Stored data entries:
○ ○ ○ ○

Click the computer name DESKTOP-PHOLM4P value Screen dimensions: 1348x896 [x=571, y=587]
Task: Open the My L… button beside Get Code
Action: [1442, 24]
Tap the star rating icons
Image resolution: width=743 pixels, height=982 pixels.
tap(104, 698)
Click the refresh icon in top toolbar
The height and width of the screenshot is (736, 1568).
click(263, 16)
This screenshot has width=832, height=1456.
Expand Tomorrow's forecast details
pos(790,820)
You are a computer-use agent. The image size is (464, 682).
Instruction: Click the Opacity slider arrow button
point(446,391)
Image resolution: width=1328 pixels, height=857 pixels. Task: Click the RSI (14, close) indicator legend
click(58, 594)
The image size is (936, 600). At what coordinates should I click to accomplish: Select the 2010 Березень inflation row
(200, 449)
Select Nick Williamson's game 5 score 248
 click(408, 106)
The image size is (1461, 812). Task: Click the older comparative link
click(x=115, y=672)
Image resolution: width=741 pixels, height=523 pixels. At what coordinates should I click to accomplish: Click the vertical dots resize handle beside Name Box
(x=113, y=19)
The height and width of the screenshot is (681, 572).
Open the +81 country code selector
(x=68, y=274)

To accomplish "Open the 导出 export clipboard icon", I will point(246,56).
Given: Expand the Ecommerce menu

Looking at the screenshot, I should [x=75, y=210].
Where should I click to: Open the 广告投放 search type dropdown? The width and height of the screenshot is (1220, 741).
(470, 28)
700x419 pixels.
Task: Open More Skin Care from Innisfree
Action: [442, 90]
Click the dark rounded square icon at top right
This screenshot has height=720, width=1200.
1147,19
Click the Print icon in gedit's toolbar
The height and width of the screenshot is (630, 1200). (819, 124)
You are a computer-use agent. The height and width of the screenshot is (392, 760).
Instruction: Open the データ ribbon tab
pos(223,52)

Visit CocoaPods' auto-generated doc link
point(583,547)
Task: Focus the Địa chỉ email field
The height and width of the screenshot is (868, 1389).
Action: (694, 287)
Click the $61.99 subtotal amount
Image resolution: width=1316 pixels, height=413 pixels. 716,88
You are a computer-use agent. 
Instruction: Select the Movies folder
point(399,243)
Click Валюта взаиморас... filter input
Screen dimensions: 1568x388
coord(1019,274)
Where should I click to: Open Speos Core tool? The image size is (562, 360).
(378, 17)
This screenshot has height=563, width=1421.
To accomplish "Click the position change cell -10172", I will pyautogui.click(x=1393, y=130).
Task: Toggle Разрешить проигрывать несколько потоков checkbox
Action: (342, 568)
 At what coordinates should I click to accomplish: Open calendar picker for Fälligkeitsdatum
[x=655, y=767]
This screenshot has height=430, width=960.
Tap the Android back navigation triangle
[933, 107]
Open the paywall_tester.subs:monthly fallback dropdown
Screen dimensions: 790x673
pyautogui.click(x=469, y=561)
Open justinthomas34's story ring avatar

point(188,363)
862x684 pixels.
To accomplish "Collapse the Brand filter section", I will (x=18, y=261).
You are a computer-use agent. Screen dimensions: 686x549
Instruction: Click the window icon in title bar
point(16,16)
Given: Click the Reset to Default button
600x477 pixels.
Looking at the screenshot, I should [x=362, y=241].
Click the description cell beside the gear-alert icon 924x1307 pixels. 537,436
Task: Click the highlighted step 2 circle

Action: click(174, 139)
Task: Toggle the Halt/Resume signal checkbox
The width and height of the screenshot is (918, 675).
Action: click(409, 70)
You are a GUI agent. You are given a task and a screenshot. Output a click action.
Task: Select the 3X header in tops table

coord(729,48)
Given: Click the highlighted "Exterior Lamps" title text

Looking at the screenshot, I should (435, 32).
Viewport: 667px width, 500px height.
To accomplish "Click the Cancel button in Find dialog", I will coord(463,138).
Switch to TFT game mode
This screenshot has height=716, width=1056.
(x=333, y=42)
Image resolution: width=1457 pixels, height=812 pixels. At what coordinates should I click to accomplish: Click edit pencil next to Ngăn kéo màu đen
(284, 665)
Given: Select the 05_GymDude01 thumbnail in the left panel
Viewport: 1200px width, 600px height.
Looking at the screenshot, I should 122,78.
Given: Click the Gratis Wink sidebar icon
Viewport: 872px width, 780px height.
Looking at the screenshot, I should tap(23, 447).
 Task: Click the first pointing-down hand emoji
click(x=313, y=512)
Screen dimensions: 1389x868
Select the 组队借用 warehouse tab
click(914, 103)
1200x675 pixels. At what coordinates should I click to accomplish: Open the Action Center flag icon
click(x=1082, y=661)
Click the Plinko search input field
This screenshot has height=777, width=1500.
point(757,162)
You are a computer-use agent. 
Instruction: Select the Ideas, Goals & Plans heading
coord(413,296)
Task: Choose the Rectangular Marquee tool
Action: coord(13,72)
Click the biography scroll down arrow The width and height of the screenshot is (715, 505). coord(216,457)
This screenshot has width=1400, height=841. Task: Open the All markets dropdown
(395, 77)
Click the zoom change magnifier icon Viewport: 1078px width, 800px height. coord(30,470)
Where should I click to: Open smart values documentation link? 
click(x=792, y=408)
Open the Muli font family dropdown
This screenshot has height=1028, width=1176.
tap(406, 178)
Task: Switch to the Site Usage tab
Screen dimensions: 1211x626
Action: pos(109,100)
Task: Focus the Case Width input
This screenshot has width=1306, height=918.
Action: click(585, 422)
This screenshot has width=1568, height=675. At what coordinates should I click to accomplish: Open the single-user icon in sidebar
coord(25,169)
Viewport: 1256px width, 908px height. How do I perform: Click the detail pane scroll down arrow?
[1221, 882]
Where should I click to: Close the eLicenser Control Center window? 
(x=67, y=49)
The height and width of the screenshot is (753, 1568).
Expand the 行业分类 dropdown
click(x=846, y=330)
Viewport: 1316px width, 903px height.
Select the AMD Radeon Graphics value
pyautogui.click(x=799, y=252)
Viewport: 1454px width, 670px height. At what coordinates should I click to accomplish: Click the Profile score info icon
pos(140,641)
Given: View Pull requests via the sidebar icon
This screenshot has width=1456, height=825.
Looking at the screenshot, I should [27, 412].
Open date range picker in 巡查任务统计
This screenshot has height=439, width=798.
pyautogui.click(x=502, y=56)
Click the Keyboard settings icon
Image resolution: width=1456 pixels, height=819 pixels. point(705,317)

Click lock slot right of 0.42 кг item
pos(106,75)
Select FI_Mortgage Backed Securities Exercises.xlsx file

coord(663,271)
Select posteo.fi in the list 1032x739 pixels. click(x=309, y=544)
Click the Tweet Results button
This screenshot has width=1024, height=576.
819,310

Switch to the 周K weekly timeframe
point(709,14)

○ ○ ○ ○

What you have to do: The records above are to be duplicated word for word.

Answer to this exercise:
Click the computer name DESKTOP-PHOLM4P value Screen dimensions: 1348x896 [x=571, y=587]
Task: Open the My L… button beside Get Code
Action: [1442, 24]
Tap the star rating icons
Image resolution: width=743 pixels, height=982 pixels.
tap(104, 698)
Click the refresh icon in top toolbar
The height and width of the screenshot is (736, 1568).
click(263, 16)
This screenshot has width=832, height=1456.
Expand Tomorrow's forecast details
pos(790,820)
You are a computer-use agent. The image size is (464, 682).
Instruction: Click the Opacity slider arrow button
point(446,391)
Image resolution: width=1328 pixels, height=857 pixels. Task: Click the RSI (14, close) indicator legend
click(58, 594)
The image size is (936, 600). At what coordinates should I click to accomplish: Select the 2010 Березень inflation row
(200, 449)
Select Nick Williamson's game 5 score 248
 click(408, 106)
The image size is (1461, 812). Task: Click the older comparative link
click(x=115, y=672)
Image resolution: width=741 pixels, height=523 pixels. At what coordinates should I click to accomplish: Click the vertical dots resize handle beside Name Box
(x=113, y=19)
The height and width of the screenshot is (681, 572).
Open the +81 country code selector
(x=68, y=274)

To accomplish "Open the 导出 export clipboard icon", I will point(246,56).
Given: Expand the Ecommerce menu

Looking at the screenshot, I should [x=75, y=210].
Where should I click to: Open the 广告投放 search type dropdown? The width and height of the screenshot is (1220, 741).
(470, 28)
700x419 pixels.
Task: Open More Skin Care from Innisfree
Action: [442, 90]
Click the dark rounded square icon at top right
This screenshot has height=720, width=1200.
1147,19
Click the Print icon in gedit's toolbar
The height and width of the screenshot is (630, 1200). (819, 124)
You are a computer-use agent. The height and width of the screenshot is (392, 760).
Instruction: Open the データ ribbon tab
pos(223,52)

Visit CocoaPods' auto-generated doc link
point(583,547)
Task: Focus the Địa chỉ email field
The height and width of the screenshot is (868, 1389).
Action: (694, 287)
Click the $61.99 subtotal amount
Image resolution: width=1316 pixels, height=413 pixels. 716,88
You are a computer-use agent. 
Instruction: Select the Movies folder
point(399,243)
Click Валюта взаиморас... filter input
Screen dimensions: 1568x388
coord(1019,274)
Where should I click to: Open Speos Core tool? The image size is (562, 360).
(378, 17)
This screenshot has height=563, width=1421.
To accomplish "Click the position change cell -10172", I will pyautogui.click(x=1393, y=130).
Task: Toggle Разрешить проигрывать несколько потоков checkbox
Action: (342, 568)
 At what coordinates should I click to accomplish: Open calendar picker for Fälligkeitsdatum
[x=655, y=767]
This screenshot has height=430, width=960.
Tap the Android back navigation triangle
[933, 107]
Open the paywall_tester.subs:monthly fallback dropdown
Screen dimensions: 790x673
pyautogui.click(x=469, y=561)
Open justinthomas34's story ring avatar

point(188,363)
862x684 pixels.
To accomplish "Collapse the Brand filter section", I will (x=18, y=261).
You are a computer-use agent. Screen dimensions: 686x549
Instruction: Click the window icon in title bar
point(16,16)
Given: Click the Reset to Default button
600x477 pixels.
Looking at the screenshot, I should [x=362, y=241].
Click the description cell beside the gear-alert icon 924x1307 pixels. 537,436
Task: Click the highlighted step 2 circle

Action: click(174, 139)
Task: Toggle the Halt/Resume signal checkbox
The width and height of the screenshot is (918, 675).
Action: click(409, 70)
You are a GUI agent. You are given a task and a screenshot. Output a click action.
Task: Select the 3X header in tops table

coord(729,48)
Given: Click the highlighted "Exterior Lamps" title text

Looking at the screenshot, I should (435, 32).
Viewport: 667px width, 500px height.
To accomplish "Click the Cancel button in Find dialog", I will coord(463,138).
Switch to TFT game mode
This screenshot has height=716, width=1056.
(x=333, y=42)
Image resolution: width=1457 pixels, height=812 pixels. At what coordinates should I click to accomplish: Click edit pencil next to Ngăn kéo màu đen
(284, 665)
Given: Select the 05_GymDude01 thumbnail in the left panel
Viewport: 1200px width, 600px height.
Looking at the screenshot, I should 122,78.
Given: Click the Gratis Wink sidebar icon
Viewport: 872px width, 780px height.
Looking at the screenshot, I should tap(23, 447).
 Task: Click the first pointing-down hand emoji
click(x=313, y=512)
Screen dimensions: 1389x868
Select the 组队借用 warehouse tab
click(914, 103)
1200x675 pixels. At what coordinates should I click to accomplish: Open the Action Center flag icon
click(x=1082, y=661)
Click the Plinko search input field
This screenshot has height=777, width=1500.
point(757,162)
You are a computer-use agent. 
Instruction: Select the Ideas, Goals & Plans heading
coord(413,296)
Task: Choose the Rectangular Marquee tool
Action: coord(13,72)
Click the biography scroll down arrow The width and height of the screenshot is (715, 505). coord(216,457)
This screenshot has width=1400, height=841. Task: Open the All markets dropdown
(395, 77)
Click the zoom change magnifier icon Viewport: 1078px width, 800px height. coord(30,470)
Where should I click to: Open smart values documentation link? 
click(x=792, y=408)
Open the Muli font family dropdown
This screenshot has height=1028, width=1176.
tap(406, 178)
Task: Switch to the Site Usage tab
Screen dimensions: 1211x626
Action: pos(109,100)
Task: Focus the Case Width input
This screenshot has width=1306, height=918.
Action: click(585, 422)
This screenshot has width=1568, height=675. At what coordinates should I click to accomplish: Open the single-user icon in sidebar
coord(25,169)
Viewport: 1256px width, 908px height. How do I perform: Click the detail pane scroll down arrow?
[1221, 882]
Where should I click to: Close the eLicenser Control Center window? 
(x=67, y=49)
The height and width of the screenshot is (753, 1568).
Expand the 行业分类 dropdown
click(x=846, y=330)
Viewport: 1316px width, 903px height.
Select the AMD Radeon Graphics value
pyautogui.click(x=799, y=252)
Viewport: 1454px width, 670px height. At what coordinates should I click to accomplish: Click the Profile score info icon
pos(140,641)
Given: View Pull requests via the sidebar icon
This screenshot has width=1456, height=825.
Looking at the screenshot, I should [27, 412].
Open date range picker in 巡查任务统计
This screenshot has height=439, width=798.
pyautogui.click(x=502, y=56)
Click the Keyboard settings icon
Image resolution: width=1456 pixels, height=819 pixels. point(705,317)

Click lock slot right of 0.42 кг item
pos(106,75)
Select FI_Mortgage Backed Securities Exercises.xlsx file

coord(663,271)
Select posteo.fi in the list 1032x739 pixels. click(x=309, y=544)
Click the Tweet Results button
This screenshot has width=1024, height=576.
819,310

Switch to the 周K weekly timeframe
point(709,14)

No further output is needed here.